• PROBLEM: Reproduce, word for word, the stretch of the favorite-poets forum thread from "For some reason" through "prepare for war!".

• TEXT EXTRACT:
# favourite poet/poets



## turban1 (May 29, 2008)

have you a favourite poet or poets? by that i mean ones that you like to read again and again, rather than ones that the literati declare to be best.

mine?

maulana jalaludin rumi (balkhi) in translation, alas
wb yeats
ts eliot (incidentally, an anagram of 'toilets')
hafiz
frost
a marvell


----------



## theCardiffGiant (Sep 16, 2007)

Most of what I read is in Greek or Latin. I've always had a soft spot for Archilochus and Mimnermus. I could read Homer and Vergil all day. Lately Ovid's Ars Amatoria has caught my interest. In English I'm fond of Housman and have at various times been drawn to the poetry of Whitman, William Carlos Williams, & e.e. cummings.


----------



## Coleman (Mar 18, 2009)

Walt Whitman
Wallace Stevens
William Carlos Williams
(maybe Ws are the most poetical in my mind)


----------



## NZNorm (May 9, 2005)

Tristan Tzara 
José Emilio Pacheco


----------



## TMMKC (Aug 2, 2007)

Robert Frost
ee cummings
T.S. Eliot


----------



## DukeGrad (Dec 28, 2003)

*Poet*

Gentlemen

All of them. One I enjoy a great deal is by a black poet. Corine Roosevelt Robinson.
Of course another meandering path that leads to nowhere.
This one on and off seems to inspire and comfort.
For some reason enjoy Donne on and off.
And enjoy some of Flavius Vegetius Renatus , some of this fro Epitoma Rei Militari.

" Let him who desires Peace, prepare for war!

God almighty, am inspired too early this morning

Jimmy


----------



## KennethB (Jul 29, 2009)

Richard Hugo
Pablo Neruda


----------



## ajo (Oct 22, 2007)

I had a big thing for e e cummings during a particular period of my life.

T S Eliott and I are very well acquainted I have a 1951 Penguin which is very thumbed, one night I actually got up at a dinner party and recited The Love Song of J Alfred Prufrock. Particular poems of Black I could recite.

Dylan Thomas, Dante, Edgar Alan Poe, Neruda sigh I could go on I do enjoy the Song of Songs author unknown, once a year just sit down with and find the time to ponder its meaning. 

I wish I had more time for such simple pleasures.


----------



## anglophile23 (Jan 25, 2007)

ajo said:


> I had a big thing for e e cummings during a particular period of my life.
> 
> T S Eliott and I are very well acquainted I have a 1951 Penguin which is very thumbed, one night I actually got up at a dinner party and recited The Love Song of J Alfred Prufrock. Particular poems of Black I could recite.
> 
> ...


If you don't have time for poetry try this


----------



## Good Old Sledge (Jun 13, 2006)

Percy Bysshe Shelley, Pable Neruda, Vergil, Dante (alas, I can read only in English) are great fireside friends, but somehow Kipling always winds up at the top of the stack for me.


----------



## turban1 (May 29, 2008)

*oops*



Good Old Sledge said:


> Percy Bysshe Shelley, Pable Neruda, Vergil, Dante (alas, I can read only in English) are great fireside friends, but somehow Kipling always winds up at the top of the stack for me.

• SUPPLIED INFORMATION:
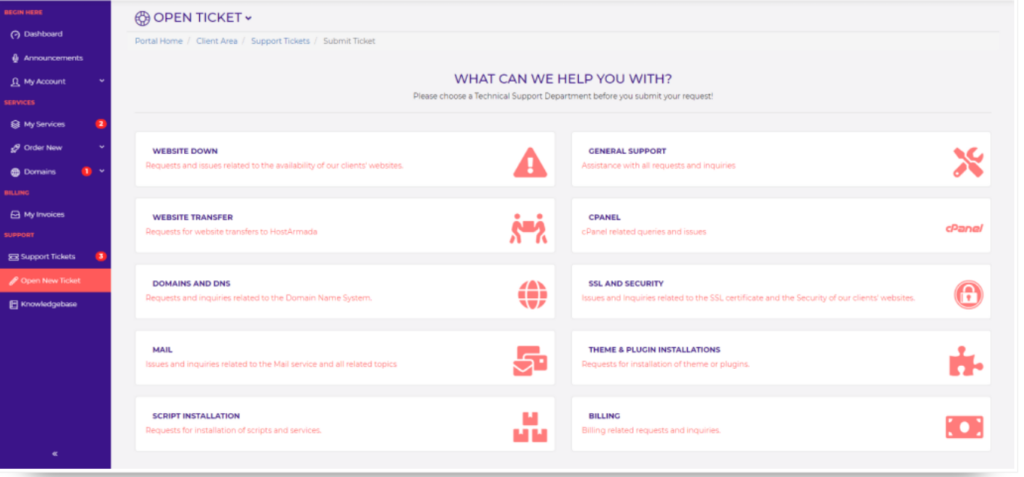Click the Website Transfer people carrying box icon
1024x477 pixels.
pyautogui.click(x=529, y=228)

• RESULT:
For some reason enjoy Donne on and off.
And enjoy some of Flavius Vegetius Renatus , some of this fro Epitoma Rei Militari.

" Let him who desires Peace, prepare for war!